_Problem statement_. Copy exactly the lines of the material below that run from the one containing "Zoom out the" through the one containing "the settings gear". Copy no other lines.

_Information provided_.
------------------------------------

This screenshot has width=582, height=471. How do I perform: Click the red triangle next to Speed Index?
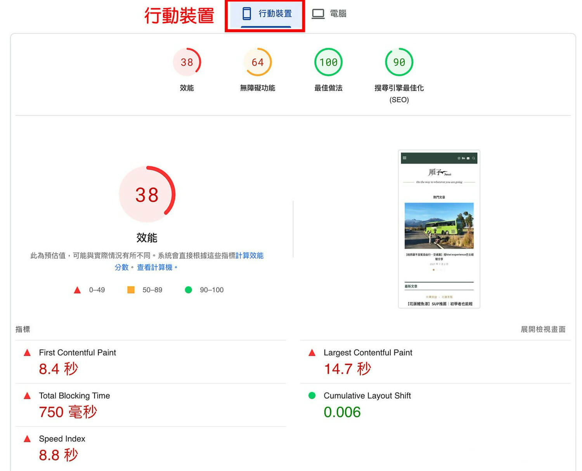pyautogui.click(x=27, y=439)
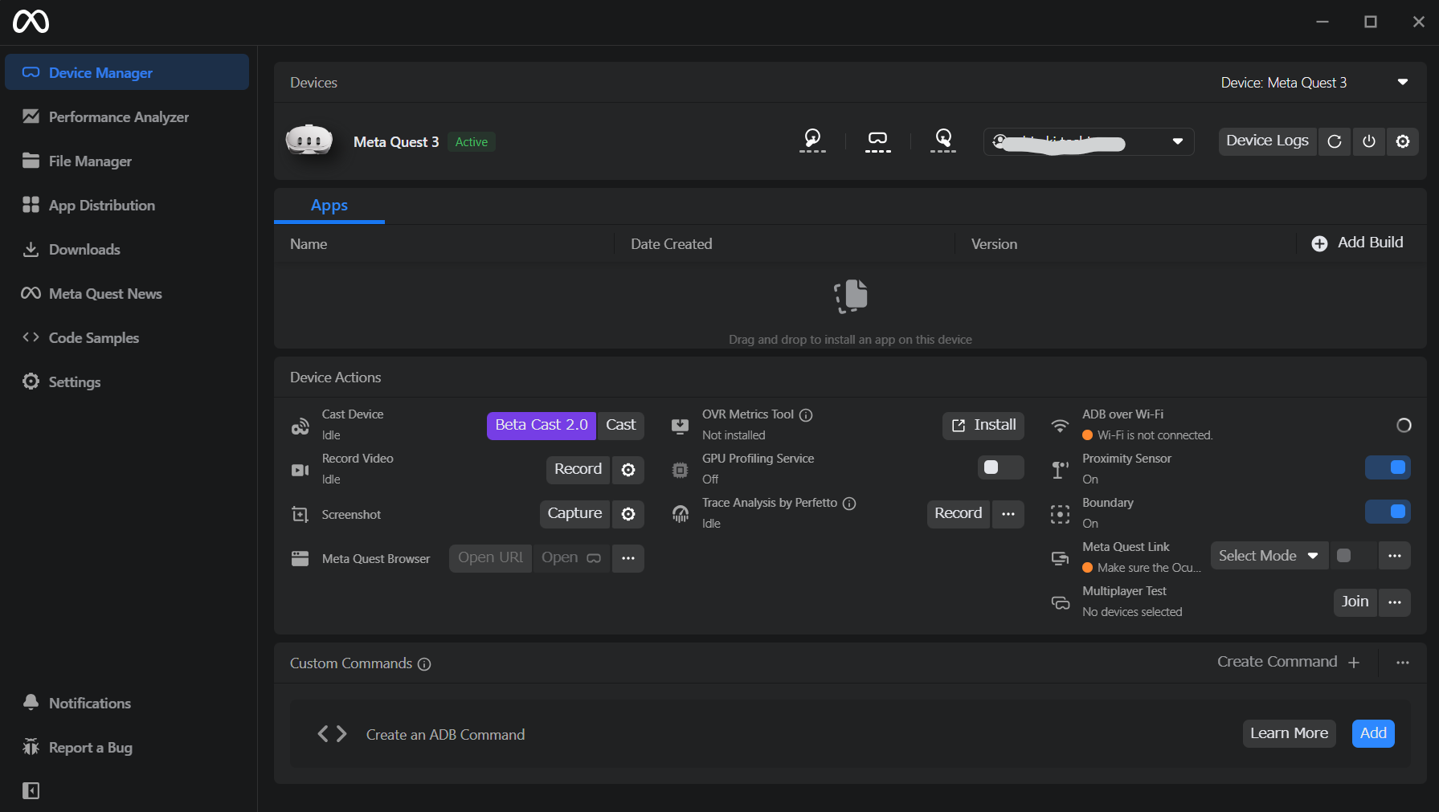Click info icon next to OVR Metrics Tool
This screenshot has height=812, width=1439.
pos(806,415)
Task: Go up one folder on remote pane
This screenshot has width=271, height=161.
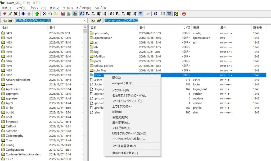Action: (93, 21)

------------------------------------

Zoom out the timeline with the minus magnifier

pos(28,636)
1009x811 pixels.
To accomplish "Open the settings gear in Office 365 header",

------------------------------------

_Answer for this exercise_.
Zoom out the timeline with the minus magnifier

pos(28,636)
1009x811 pixels.
To accomplish "Open the settings gear in Office 365 header",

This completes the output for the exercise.